*Given problem 1:* Which people are named in the post titled "How fast can we multiply?"? List every one.
*Given problem 2:* Echo the passage of the post titled "How fast can we multiply?" between "How fast can" and "on my machine.", inclusive.
*Given problem 3:* In the post titled "How fast can we multiply?", what exponent does the reply give for the complexity of the Karatsuba method?

How fast can we multiply?

Tim Peters tim_one at email.msn.com
Sun Jul 18 20:57:16 EDT 1999


[Christian Tismer, hiding from continuations <wink>]
> ...
> Version 0.2 is now 4 times faster at 100000 bits.

Factor of 5.7 on my machine.

> ...
> fastlong.py
> ...
> It is a well known fact that by some factorization, integer
> multiplication's complexity can be brought from O(n**2) down to
> O(n**1.5).

The exponent is actually log2(3) ~= 1.58.

> The method is sometimes called Karatsuba algorithm.
> ...
> I think to remember that the GMP library uses this algorithm,
> but I didn't look it up and tried my own straightforward way.

Right, GMP does do this.  There's a much faster method (O(n)) based on
Fourier transforms, but it's much harder to code and I've only seen it used
in David Bailey's MPFUN package (a highly optimized Fortran pkg for
arbitrary-but-fixed precision float arithmetic + the std elementary
functions).

> The reason why I don't aim to modify the C implementation any
> longer is: It will not be reasonably faster in C. The real
> working horse is still the basic internal long multiplication
> (sometimes called "highschool algorithm") which is fast for small
> long integers. The only effect of a C port would be to move the
> break_even point to something smaller.

Tee hee.  I wonder how much of Python we could speed up by throwing out C
code <wink>?  Integer exponentiation can also be done faster in Python, and
much faster with a faster multiply to build on.  Seem to recall that
repr(dict) is/was quadratic-time in len(dict), while easy to make
linear-time if coded in Python.  C is so clumsy you just settle for the
simplest thing to *spell*.

> ...
> A function to obtain the bit length of a long would
> be most helpful.

The lack of this has gotten unbearable, eh?

> Some kind of split function as well.

That one is much weaker; unlike bit length, the obvious ways to split and
join already have the right O() behavior.

> ...
> (1) Aho/Hopcroft/Ullmann:
>     "The Design and Analysis of Computer Algorithms"

*Material:*
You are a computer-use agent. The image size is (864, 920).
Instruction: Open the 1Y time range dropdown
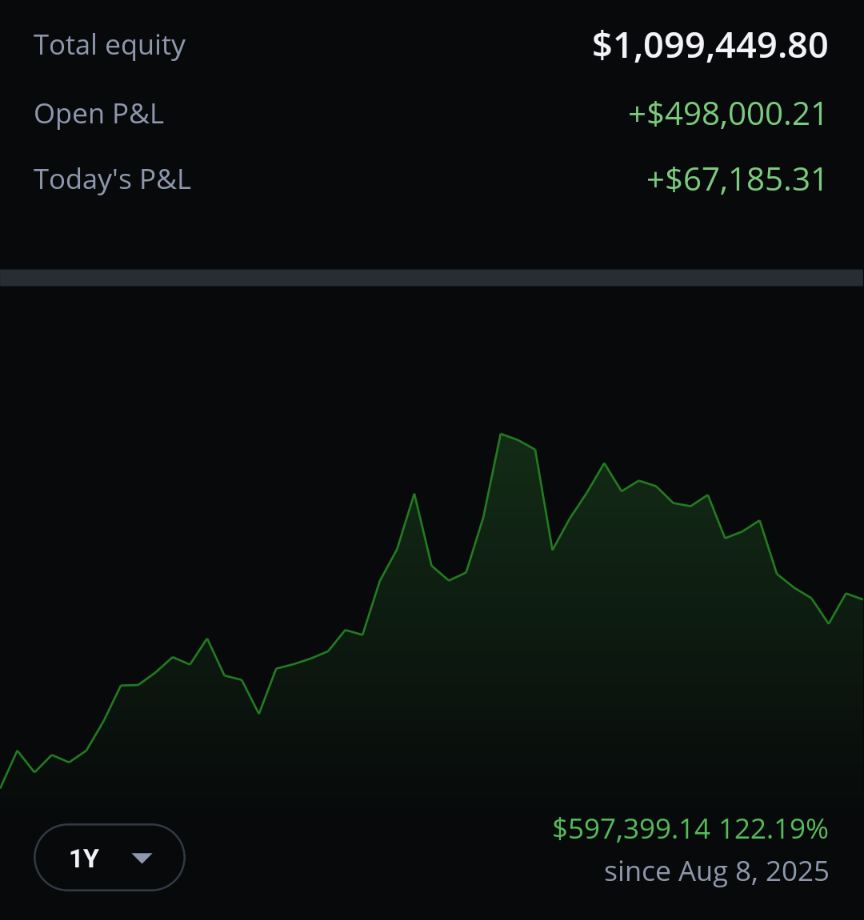110,857
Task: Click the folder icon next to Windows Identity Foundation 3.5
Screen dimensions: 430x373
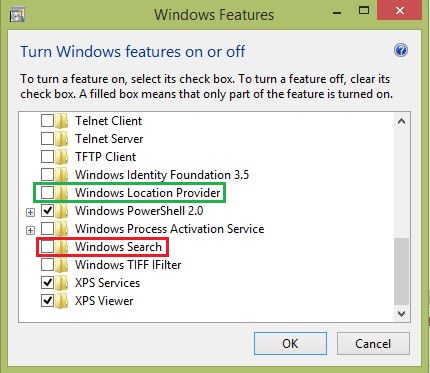Action: (x=62, y=175)
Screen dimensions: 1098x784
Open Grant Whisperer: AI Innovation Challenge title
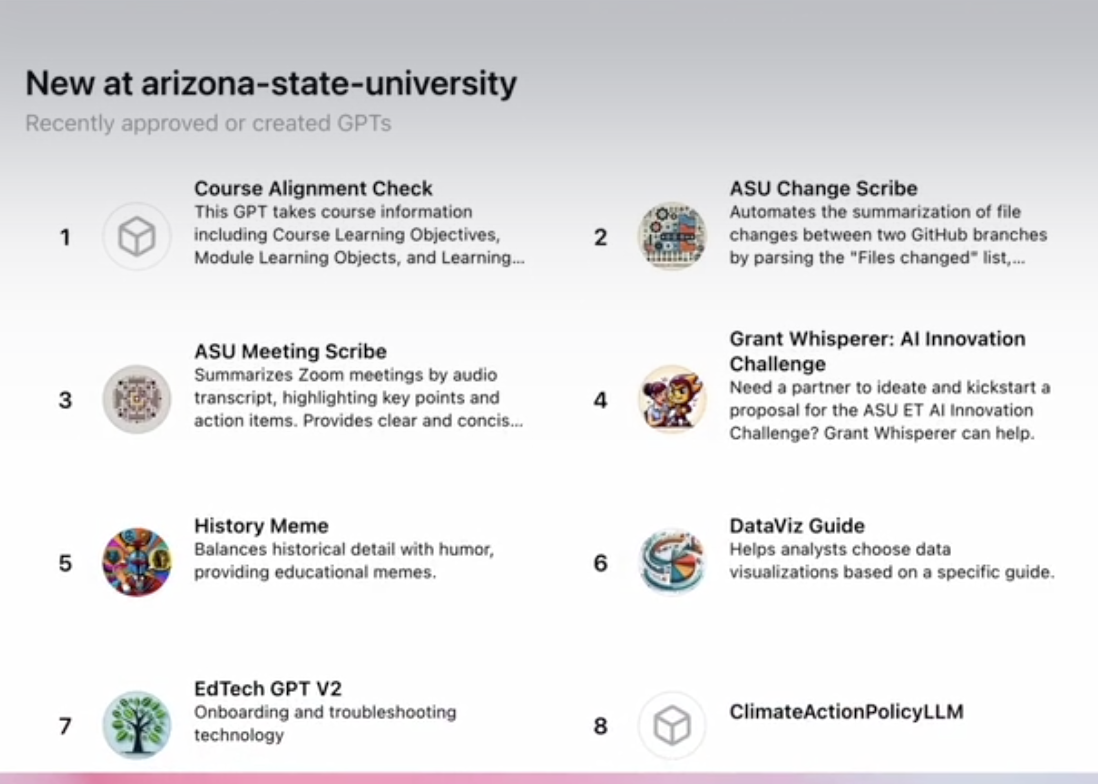(x=877, y=351)
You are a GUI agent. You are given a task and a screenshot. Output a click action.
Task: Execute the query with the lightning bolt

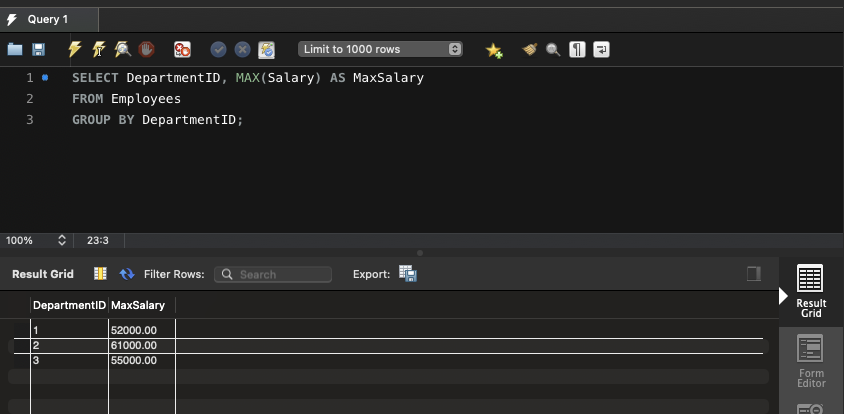75,49
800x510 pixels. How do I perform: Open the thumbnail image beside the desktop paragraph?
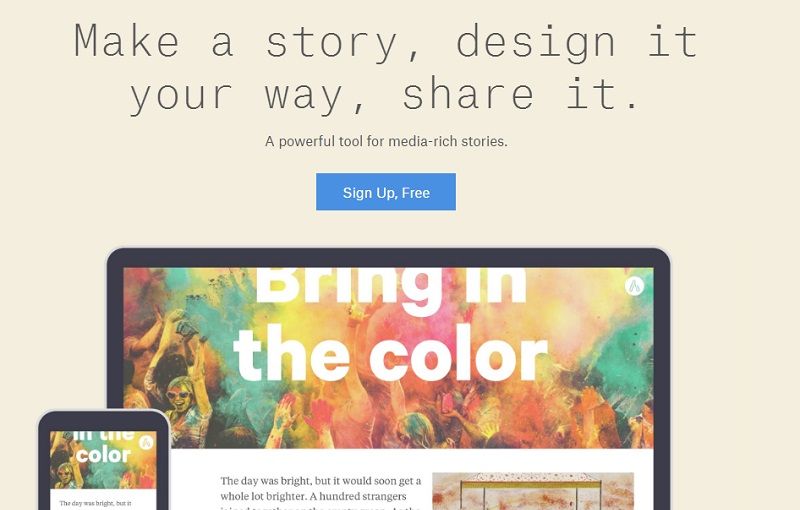533,491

*Written response 1:* Tim Peters, Christian Tismer, David Bailey, Aho, Hopcroft, Ullmann

*Written response 2:*
How fast can we multiply?

Tim Peters tim_one at email.msn.com
Sun Jul 18 20:57:16 EDT 1999


[Christian Tismer, hiding from continuations <wink>]
> ...
> Version 0.2 is now 4 times faster at 100000 bits.

Factor of 5.7 on my machine.

*Written response 3:* log2(3), which is about 1.58.